Work to complete: The response must restate the data exactly, with nothing left out.

Supplied data:
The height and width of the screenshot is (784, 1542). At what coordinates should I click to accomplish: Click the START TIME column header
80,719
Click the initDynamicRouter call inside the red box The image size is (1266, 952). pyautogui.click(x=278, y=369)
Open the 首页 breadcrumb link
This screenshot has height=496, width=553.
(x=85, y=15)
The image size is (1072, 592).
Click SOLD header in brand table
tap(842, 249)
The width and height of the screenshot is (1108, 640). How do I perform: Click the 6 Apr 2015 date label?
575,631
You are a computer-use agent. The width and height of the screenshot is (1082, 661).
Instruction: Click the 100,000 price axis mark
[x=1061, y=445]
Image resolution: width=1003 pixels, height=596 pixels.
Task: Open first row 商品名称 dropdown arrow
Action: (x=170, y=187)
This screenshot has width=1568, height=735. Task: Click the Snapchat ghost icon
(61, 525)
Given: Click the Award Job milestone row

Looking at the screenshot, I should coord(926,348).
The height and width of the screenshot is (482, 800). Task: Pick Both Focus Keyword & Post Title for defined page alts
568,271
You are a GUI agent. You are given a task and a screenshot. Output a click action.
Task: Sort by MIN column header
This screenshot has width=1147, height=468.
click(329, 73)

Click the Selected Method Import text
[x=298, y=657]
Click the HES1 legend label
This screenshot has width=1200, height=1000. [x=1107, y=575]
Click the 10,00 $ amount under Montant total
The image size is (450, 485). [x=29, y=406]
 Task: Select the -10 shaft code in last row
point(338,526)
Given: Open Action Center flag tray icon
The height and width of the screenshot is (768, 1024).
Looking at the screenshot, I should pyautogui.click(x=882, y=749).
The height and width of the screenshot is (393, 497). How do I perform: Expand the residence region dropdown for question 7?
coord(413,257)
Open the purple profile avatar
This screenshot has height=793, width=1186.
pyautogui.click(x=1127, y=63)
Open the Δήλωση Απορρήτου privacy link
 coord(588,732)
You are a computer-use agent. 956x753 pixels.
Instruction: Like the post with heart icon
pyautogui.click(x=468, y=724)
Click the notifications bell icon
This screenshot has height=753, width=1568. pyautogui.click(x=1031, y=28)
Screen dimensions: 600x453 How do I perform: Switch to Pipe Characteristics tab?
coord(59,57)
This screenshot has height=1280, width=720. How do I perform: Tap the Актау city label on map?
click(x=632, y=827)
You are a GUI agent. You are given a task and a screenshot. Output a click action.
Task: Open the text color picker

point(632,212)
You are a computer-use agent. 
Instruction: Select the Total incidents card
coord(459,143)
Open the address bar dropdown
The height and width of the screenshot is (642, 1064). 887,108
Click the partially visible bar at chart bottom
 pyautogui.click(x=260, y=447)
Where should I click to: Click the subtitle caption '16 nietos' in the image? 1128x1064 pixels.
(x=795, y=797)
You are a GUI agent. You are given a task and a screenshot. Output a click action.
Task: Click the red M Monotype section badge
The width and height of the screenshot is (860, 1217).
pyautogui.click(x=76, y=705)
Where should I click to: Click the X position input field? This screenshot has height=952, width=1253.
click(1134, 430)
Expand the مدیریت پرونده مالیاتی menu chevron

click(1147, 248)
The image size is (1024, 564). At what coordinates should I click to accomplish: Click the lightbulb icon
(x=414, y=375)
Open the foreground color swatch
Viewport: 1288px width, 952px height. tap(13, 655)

Finished exercise:
The height and width of the screenshot is (784, 1542). At what coordinates should I click to accomplish: Click the START TIME column header
80,719
Click the initDynamicRouter call inside the red box The image size is (1266, 952). pyautogui.click(x=278, y=369)
Open the 首页 breadcrumb link
This screenshot has height=496, width=553.
(x=85, y=15)
The image size is (1072, 592).
Click SOLD header in brand table
tap(842, 249)
The width and height of the screenshot is (1108, 640). How do I perform: Click the 6 Apr 2015 date label?
575,631
You are a computer-use agent. The width and height of the screenshot is (1082, 661).
Instruction: Click the 100,000 price axis mark
[x=1061, y=445]
Image resolution: width=1003 pixels, height=596 pixels.
Task: Open first row 商品名称 dropdown arrow
Action: (x=170, y=187)
This screenshot has width=1568, height=735. Task: Click the Snapchat ghost icon
(61, 525)
Given: Click the Award Job milestone row

Looking at the screenshot, I should coord(926,348).
The height and width of the screenshot is (482, 800). Task: Pick Both Focus Keyword & Post Title for defined page alts
568,271
You are a GUI agent. You are given a task and a screenshot. Output a click action.
Task: Sort by MIN column header
This screenshot has width=1147, height=468.
click(329, 73)

Click the Selected Method Import text
[x=298, y=657]
Click the HES1 legend label
This screenshot has width=1200, height=1000. [x=1107, y=575]
Click the 10,00 $ amount under Montant total
The image size is (450, 485). [x=29, y=406]
 Task: Select the -10 shaft code in last row
point(338,526)
Given: Open Action Center flag tray icon
The height and width of the screenshot is (768, 1024).
Looking at the screenshot, I should pyautogui.click(x=882, y=749).
The height and width of the screenshot is (393, 497). How do I perform: Expand the residence region dropdown for question 7?
coord(413,257)
Open the purple profile avatar
This screenshot has height=793, width=1186.
pyautogui.click(x=1127, y=63)
Open the Δήλωση Απορρήτου privacy link
 coord(588,732)
You are a computer-use agent. 956x753 pixels.
Instruction: Like the post with heart icon
pyautogui.click(x=468, y=724)
Click the notifications bell icon
This screenshot has height=753, width=1568. pyautogui.click(x=1031, y=28)
Screen dimensions: 600x453 How do I perform: Switch to Pipe Characteristics tab?
coord(59,57)
This screenshot has height=1280, width=720. How do I perform: Tap the Актау city label on map?
click(x=632, y=827)
You are a GUI agent. You are given a task and a screenshot. Output a click action.
Task: Open the text color picker

point(632,212)
You are a computer-use agent. 
Instruction: Select the Total incidents card
coord(459,143)
Open the address bar dropdown
The height and width of the screenshot is (642, 1064). 887,108
Click the partially visible bar at chart bottom
 pyautogui.click(x=260, y=447)
Where should I click to: Click the subtitle caption '16 nietos' in the image? 1128x1064 pixels.
(x=795, y=797)
You are a GUI agent. You are given a task and a screenshot. Output a click action.
Task: Click the red M Monotype section badge
The width and height of the screenshot is (860, 1217).
pyautogui.click(x=76, y=705)
Where should I click to: Click the X position input field? This screenshot has height=952, width=1253.
click(1134, 430)
Expand the مدیریت پرونده مالیاتی menu chevron

click(1147, 248)
The image size is (1024, 564). At what coordinates should I click to accomplish: Click the lightbulb icon
(x=414, y=375)
Open the foreground color swatch
Viewport: 1288px width, 952px height. tap(13, 655)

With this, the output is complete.